Em novembro de 2019, o governo federal enviou à Câmara dos Deputados o projeto de lei que permitiria a privatização da Eletrobrás, mas o então presidente da casa, Rodrigo Maia, não moveu um dedo para que o projeto tramitasse. Acabou contando, é verdade, com a ajuda do presidente Jair Bolsonaro, que não saiu publicamente em defesa do texto – a participação do governo ficou restrita ao empenho da Secretaria de Desestatização e às acusações do ministro da Economia, Paulo Guedes, para quem essa seria uma contrapartida de Maia à esquerda, pelo apoio recebido na eleição para o comando da Câmara, em fevereiro de 2019. Esquecido em uma gaveta do Congresso, o projeto parecia ter o mesmo destino de texto anterior, com o mesmo objetivo, enviado pelo governo Michel Temer.
No fim de janeiro deste ano, mais um episódio reduziu as esperanças na privatização: o então presidente da empresa, Wilson Ferreira Junior, renunciou ao cargo. Apesar de alegar motivos pessoais para a saída, ele havia deixado claro a interlocutores, e depois afirmou em entrevista coletiva, que estava frustrado com a paralisia total nas negociações para realizar a privatização. Pessoas próximas a Ferreira Junior chegaram a afirmar que a gota d’água para a decisão do executivo tinha sido uma entrevista do favorito para presidir o Senado em 2021 e 2022, Rodrigo Pacheco (DEM-MG). O senador se mostrou crítico ao projeto, que prevê a emissão de novas ações ordinárias que reduziriam para menos de 50% a participação da União na empresa. Pacheco acabou vencendo a disputa.
Seja por convicção privatizante, seja como mera medida de “gerenciamento de crise” após o caso da Petrobras, o fato é que algo foi feito. O processo de privatização da Eletrobras está disparado
No biênio anterior, um presidente da Câmara que simplesmente engavetou o projeto; no biênio atual, um presidente do Senado que já fizera críticas à privatização: que futuro poderia ter a venda de uma das “joias da coroa” entre as estatais? O Congresso terá, agora, de dar uma resposta com prazo definido, pois Bolsonaro entregou pessoalmente a Pacheco e a Arthur Lira (PP-AL), o novo presidente da Câmara, a medida provisória que prevê a privatização da Eletrobras. O texto é praticamente igual ao do projeto de lei ignorado por Maia, com uma diferença que acelera ao processo ao permitir desde já os estudos prévios à venda, feitos pelo BNDES.

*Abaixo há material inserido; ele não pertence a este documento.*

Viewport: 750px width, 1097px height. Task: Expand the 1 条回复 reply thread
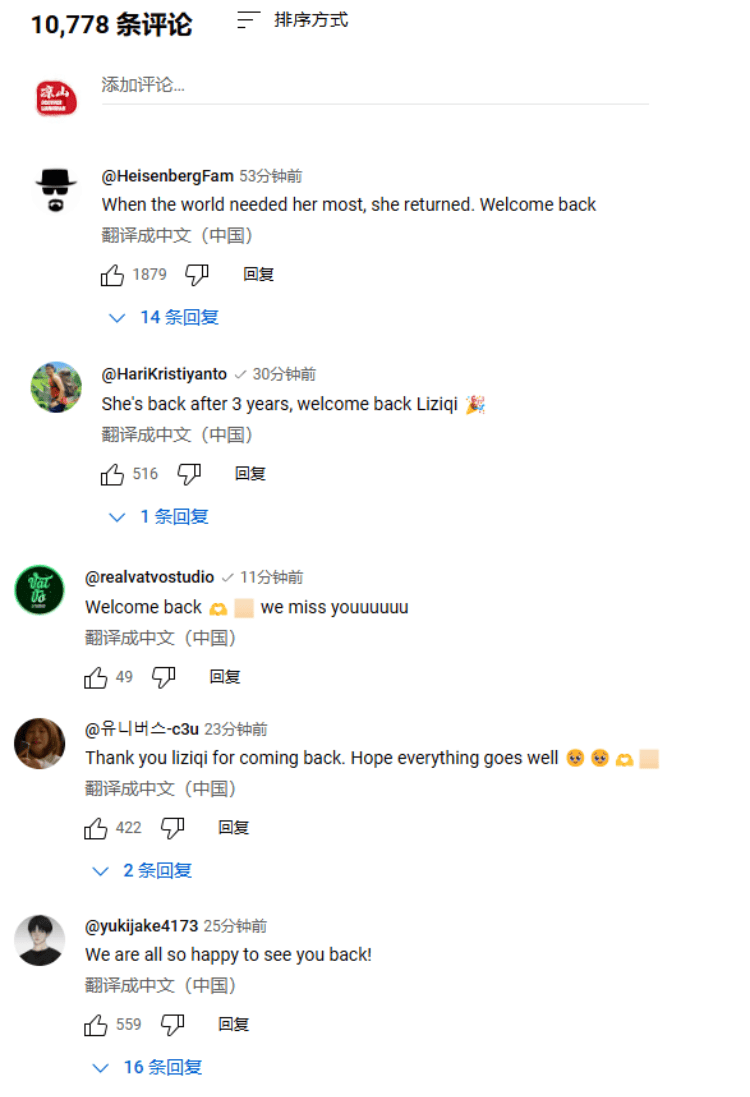160,517
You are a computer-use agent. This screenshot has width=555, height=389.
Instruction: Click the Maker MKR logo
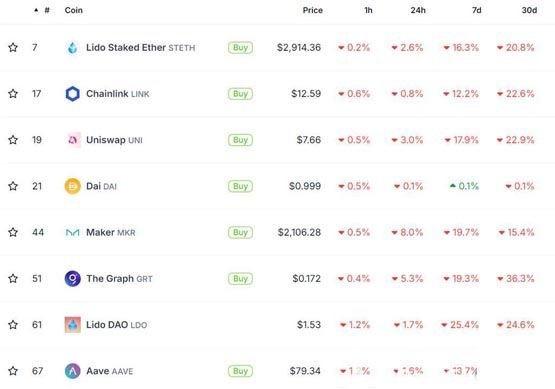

É impossível ignorar todo o timing para a edição desta medida provisória por um presidente que oscila entre a convicção privatizante e o estatismo. O compromisso de Bolsonaro com a redução do Estado, que passou a ser mais questionado desde que Salim Mattar deixou a Secretaria de Desestatização, nunca esteve tão em xeque quanto agora, após uma interferência para trocar o presidente da Petrobras. Ainda que se esteja na “janela” entre mandatos para o presidente da estatal, as preocupações não são motivadas tanto pela troca em si, mas pelas razões para se remover um executivo que teve indiscutível sucesso à frente da empresa. Bolsonaro não esconde sua insatisfação com a política de preços da Petrobras, que acompanha oscilações do mercado internacional, levando ao medo de que o governo tente represar artificialmente os preços dos combustíveis, repetindo as práticas deletérias do governo Dilma e que ajudaram a dilapidar a estatal.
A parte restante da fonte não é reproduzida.